Alexandra Nowell, technical brewing adviser for CLS Farms, previously worked in the craft beer industry, most recently at Three Weavers Brewing in the Los Angeles area.
"Each variety (of hop) is treated differently ... it's an extremely hands-on experience," Nowell said. "This is my first year working full time on the harvest at the farm. Typically, I'm on the other side of hop selection."
"Alex has been coming to our farm for 10 years, and to have her experience is really fantastic," Shelley Desmarais said.
A few breweries, including Yakima Valley brewers such as Single Hill, will come to the farm and use fresh, or "wet," hops for their craft-brewed beer.
But most of the 2,000-plus acres of hops at CLS farms will go through picker machines, dry out in kilns and be shipped to brewers as 200-pound bales.
Turning up the heat
The pickups laden with hop bines deposit their loads in a couple of tall sheds that contain the picker machines. Workers hoist the individual bines onto hooks and they are taken on a conveyor belt though the picker machines, which begin the process of separating the hop cones from the leaves and stems.
One shed contains a picker that dates to the establishment of CLS farms on its current site in 2009 — "that's a bit before I was involved in operations," Claire joked — while the second, taller building was erected last year.
Conveyor belts from both picker buildings deposit the hop cones into the kiln, which has 11 different beds to dry out the hops before they are packaged into bales. The building is two stories high and about the length of two football fields.
Lundgren, the production manager, noted that the cones are heated at 130 degrees for times ranging from seven to 11 hours, with the goal of reducing their moisture level from 40-45% down to about 9%.
"If they're too wet, it can affect their aroma," Lundgren said.

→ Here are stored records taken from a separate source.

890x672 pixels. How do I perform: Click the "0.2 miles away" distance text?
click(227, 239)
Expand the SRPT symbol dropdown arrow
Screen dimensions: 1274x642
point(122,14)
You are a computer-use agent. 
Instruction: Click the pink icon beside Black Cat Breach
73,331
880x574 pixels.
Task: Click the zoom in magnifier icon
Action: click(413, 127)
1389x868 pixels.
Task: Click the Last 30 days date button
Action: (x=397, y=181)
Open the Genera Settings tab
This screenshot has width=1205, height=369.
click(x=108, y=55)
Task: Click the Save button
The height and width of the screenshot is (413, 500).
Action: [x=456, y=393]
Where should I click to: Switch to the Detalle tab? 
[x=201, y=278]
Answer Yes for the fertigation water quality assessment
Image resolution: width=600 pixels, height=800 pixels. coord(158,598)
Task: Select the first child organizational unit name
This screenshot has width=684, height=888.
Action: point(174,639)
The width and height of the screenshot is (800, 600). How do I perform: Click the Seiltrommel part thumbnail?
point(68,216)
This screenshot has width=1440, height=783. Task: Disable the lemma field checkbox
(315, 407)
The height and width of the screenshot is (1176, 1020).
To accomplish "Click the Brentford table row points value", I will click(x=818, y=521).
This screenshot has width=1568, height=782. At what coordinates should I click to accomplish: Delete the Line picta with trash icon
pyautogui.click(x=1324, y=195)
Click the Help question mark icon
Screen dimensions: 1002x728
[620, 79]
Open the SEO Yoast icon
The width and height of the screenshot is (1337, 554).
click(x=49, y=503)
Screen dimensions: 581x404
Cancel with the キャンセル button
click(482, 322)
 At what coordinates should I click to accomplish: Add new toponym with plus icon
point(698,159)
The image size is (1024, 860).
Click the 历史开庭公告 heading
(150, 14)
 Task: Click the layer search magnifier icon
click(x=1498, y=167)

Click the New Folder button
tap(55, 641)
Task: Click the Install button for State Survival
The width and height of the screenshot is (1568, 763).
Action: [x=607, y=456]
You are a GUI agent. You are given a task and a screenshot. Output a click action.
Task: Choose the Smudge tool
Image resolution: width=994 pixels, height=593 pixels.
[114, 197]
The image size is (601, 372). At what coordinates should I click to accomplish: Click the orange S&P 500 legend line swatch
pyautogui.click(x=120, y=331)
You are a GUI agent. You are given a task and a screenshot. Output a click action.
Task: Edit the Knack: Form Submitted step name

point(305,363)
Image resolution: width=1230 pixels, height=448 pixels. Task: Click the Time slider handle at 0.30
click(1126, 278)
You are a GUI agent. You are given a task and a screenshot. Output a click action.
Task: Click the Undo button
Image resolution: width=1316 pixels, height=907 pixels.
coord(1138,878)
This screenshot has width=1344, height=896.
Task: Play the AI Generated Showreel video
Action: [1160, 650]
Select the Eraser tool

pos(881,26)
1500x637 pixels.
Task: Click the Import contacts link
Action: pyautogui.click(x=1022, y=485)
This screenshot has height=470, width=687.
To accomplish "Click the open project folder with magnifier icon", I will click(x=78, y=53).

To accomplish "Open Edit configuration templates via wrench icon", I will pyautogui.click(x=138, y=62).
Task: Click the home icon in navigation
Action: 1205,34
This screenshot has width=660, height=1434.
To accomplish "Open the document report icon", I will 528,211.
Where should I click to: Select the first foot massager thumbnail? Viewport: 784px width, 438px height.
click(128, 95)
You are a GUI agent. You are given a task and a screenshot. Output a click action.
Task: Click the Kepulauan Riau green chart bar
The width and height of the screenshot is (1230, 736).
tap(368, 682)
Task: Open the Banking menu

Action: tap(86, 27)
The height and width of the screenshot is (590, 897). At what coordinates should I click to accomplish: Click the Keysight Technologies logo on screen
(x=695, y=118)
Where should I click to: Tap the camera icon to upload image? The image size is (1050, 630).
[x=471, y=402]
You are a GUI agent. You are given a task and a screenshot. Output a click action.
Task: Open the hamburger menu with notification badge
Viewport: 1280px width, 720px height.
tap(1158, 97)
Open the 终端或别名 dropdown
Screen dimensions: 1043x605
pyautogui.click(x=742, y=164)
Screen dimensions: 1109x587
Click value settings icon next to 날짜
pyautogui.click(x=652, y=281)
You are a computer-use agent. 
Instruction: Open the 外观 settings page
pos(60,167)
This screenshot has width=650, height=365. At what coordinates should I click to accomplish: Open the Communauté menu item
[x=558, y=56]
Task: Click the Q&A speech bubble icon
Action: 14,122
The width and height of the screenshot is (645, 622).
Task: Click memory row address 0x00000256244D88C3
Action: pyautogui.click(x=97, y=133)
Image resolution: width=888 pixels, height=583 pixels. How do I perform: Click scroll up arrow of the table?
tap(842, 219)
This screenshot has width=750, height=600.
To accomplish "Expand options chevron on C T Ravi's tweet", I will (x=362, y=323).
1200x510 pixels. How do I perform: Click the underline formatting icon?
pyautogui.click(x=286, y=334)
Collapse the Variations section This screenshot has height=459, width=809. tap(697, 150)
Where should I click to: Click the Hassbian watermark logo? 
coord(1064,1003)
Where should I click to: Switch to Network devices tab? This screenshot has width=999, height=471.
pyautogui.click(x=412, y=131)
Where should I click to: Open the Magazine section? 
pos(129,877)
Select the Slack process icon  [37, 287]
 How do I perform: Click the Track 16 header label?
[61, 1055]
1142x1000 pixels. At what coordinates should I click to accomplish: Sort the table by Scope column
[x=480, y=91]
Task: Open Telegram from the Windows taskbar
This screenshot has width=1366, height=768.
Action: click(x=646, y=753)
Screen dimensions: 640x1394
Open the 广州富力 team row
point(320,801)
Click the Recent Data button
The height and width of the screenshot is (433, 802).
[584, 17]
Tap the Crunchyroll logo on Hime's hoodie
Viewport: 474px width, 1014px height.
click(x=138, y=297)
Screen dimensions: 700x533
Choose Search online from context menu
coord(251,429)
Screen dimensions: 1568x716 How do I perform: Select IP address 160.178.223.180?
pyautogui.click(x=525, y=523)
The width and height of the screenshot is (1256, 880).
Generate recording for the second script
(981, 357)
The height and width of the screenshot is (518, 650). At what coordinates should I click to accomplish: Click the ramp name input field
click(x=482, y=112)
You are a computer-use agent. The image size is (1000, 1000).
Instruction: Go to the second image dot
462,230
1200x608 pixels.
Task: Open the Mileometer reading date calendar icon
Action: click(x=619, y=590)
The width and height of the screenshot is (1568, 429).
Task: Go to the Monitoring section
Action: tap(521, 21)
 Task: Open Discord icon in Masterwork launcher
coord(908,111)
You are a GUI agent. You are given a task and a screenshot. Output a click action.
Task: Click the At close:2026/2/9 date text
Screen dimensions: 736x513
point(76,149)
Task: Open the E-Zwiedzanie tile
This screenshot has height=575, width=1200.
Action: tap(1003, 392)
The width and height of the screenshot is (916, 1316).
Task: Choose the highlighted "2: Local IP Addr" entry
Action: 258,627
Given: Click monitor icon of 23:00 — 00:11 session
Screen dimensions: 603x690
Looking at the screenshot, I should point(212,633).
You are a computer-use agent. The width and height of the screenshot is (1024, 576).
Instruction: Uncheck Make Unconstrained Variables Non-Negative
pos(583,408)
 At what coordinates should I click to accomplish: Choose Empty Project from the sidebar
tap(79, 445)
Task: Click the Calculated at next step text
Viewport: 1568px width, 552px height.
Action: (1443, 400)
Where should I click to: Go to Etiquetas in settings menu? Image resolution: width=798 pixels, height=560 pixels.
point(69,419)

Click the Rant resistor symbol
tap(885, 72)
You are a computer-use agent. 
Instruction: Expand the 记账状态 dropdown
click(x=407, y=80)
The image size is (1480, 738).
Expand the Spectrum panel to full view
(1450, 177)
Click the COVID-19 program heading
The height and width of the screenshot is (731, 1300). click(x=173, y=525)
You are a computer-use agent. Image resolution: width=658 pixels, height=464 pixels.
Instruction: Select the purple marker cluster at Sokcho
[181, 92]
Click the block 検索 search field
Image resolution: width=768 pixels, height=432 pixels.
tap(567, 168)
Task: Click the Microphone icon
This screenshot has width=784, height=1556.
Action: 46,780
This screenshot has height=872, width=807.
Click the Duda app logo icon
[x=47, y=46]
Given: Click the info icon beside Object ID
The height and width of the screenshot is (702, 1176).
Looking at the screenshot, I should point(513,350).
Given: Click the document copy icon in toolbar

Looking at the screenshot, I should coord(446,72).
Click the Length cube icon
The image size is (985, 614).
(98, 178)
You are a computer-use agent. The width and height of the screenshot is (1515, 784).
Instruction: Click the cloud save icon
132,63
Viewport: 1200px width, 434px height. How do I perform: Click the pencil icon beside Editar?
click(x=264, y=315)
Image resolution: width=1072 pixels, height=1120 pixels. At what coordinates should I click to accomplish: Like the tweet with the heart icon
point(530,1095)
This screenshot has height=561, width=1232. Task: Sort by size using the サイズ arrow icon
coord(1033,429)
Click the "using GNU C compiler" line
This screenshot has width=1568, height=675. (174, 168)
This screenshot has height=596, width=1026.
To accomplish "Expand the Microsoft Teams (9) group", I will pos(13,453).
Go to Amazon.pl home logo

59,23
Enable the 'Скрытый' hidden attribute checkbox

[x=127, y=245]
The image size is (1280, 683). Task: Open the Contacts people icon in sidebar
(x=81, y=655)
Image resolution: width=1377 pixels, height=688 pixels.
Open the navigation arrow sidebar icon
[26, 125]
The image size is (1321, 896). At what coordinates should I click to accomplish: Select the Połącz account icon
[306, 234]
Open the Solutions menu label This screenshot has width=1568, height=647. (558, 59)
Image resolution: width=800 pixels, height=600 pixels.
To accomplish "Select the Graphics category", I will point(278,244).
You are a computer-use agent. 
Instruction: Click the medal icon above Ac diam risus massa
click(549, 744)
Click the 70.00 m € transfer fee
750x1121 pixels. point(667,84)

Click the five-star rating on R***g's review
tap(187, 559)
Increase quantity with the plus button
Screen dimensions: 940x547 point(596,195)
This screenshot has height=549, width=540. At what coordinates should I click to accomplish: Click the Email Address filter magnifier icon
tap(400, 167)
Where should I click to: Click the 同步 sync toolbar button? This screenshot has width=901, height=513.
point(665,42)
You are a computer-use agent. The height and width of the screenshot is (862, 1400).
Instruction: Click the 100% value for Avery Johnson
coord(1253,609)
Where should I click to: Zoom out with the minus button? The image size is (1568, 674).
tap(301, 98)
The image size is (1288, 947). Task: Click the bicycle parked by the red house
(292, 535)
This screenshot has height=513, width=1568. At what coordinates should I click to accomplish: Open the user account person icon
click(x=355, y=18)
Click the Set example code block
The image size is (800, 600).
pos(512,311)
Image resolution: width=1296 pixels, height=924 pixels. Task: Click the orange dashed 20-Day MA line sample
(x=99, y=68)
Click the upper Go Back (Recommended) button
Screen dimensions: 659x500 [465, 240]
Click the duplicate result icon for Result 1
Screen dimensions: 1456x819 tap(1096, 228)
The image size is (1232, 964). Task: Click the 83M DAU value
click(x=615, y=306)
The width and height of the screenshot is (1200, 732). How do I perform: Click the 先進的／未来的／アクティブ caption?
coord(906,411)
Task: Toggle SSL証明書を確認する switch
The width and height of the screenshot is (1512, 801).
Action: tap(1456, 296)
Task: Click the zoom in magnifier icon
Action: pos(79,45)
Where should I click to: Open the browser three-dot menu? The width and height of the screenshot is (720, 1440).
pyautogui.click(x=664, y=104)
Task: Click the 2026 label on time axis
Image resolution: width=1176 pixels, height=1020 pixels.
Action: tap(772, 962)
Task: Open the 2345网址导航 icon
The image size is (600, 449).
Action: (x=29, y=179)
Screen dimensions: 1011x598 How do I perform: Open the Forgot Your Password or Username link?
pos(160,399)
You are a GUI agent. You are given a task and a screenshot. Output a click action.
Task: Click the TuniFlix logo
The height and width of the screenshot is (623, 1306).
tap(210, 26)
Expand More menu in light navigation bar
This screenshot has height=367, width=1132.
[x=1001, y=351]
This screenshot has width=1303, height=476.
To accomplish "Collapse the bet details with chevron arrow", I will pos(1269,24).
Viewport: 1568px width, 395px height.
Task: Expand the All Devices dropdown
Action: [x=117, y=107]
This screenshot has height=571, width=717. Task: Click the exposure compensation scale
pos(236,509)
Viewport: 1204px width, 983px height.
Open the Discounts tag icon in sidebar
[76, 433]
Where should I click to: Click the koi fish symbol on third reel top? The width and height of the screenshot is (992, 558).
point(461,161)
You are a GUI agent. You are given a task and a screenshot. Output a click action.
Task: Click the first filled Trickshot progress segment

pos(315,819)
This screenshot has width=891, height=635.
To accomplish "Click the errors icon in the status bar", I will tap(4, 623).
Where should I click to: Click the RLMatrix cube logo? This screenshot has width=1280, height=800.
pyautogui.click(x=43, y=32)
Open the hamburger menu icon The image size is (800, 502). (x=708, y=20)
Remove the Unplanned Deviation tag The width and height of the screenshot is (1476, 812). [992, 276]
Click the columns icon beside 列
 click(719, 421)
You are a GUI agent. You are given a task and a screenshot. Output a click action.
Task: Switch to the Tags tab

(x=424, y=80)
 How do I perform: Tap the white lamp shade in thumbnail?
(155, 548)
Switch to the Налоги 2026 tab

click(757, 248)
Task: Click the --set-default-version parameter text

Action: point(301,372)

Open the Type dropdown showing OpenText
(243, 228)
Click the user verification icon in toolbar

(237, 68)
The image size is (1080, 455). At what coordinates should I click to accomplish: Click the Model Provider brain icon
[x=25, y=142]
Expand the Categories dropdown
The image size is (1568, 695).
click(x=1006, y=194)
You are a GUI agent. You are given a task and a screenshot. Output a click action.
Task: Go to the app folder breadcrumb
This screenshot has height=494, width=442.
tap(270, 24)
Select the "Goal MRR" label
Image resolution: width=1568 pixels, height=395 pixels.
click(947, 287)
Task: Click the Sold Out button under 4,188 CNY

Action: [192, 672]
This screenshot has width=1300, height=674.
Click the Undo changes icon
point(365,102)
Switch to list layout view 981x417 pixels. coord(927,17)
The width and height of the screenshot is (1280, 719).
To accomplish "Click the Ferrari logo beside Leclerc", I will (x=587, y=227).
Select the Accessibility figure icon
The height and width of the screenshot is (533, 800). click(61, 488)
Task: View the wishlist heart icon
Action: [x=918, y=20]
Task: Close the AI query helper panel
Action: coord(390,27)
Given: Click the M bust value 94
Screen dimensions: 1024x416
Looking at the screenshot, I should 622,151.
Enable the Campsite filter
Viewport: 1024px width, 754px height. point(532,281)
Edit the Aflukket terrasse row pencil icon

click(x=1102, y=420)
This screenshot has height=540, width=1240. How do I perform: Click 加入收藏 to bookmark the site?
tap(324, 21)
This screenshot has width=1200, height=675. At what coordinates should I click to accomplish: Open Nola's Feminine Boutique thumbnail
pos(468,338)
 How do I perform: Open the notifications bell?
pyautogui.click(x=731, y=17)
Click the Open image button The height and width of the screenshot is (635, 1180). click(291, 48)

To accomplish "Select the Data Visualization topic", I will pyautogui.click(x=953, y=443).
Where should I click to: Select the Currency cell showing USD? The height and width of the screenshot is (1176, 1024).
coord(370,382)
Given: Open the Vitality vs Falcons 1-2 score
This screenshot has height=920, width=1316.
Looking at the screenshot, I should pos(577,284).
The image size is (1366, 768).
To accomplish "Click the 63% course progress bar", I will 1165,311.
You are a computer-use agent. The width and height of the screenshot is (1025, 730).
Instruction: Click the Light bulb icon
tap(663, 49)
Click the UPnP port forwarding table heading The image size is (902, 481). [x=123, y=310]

He and Shelley Desmarais noted how the surge of craft brewing's popularity in the past 10 to 15 years has changed what brewers are looking for in their hops.
"Bitterness was the original reason for hops — preservation, essentially," Lundgren said. "Now, with craft beers being so huge, our farm and most other hop farms have flipped things around. It's 99% aroma varieties now.
"And the kiln is very important because it has the highest impact on quality — both positive and negative," he added.
Bales pile up quickly
Once hops reach the desired humidity level, they are cooled for about 40 minutes in the final kiln bed before they are shipped to the bailing area. They sit in a conditioning room for about 24 hours "to get the temperature as low as we possibly can," Lundgren said.
Two bales are stacked simultaneously in the bailing area, with taut white fabric holding back the 200 pounds of hops. Workers stitch the bales shut, and Lundgren uses a humidity gauge to make sure the moisture level remains close to 9% after the bailing process.
The facility generates about 35 to 40 bales an hour, or roughly 8,000 pounds of hops. With a harvest season lasting five to six weeks, the amount of hops harvested at CLS Farms can easily approach 1 million pounds.
Some breweries buy hops directly from the Moxee farm. Bales are also sold across the country and the world by hop suppliers.
The Yakima Valley provides about 25% of the world's hops, a fact the Desmarais family recites with pride.
"We see people from all over the world. They come here to select hops and to meet the growers," Shelley Desmarais said.
"It's brought a level of attention to our community that's very positive. It's positive for the whole Valley."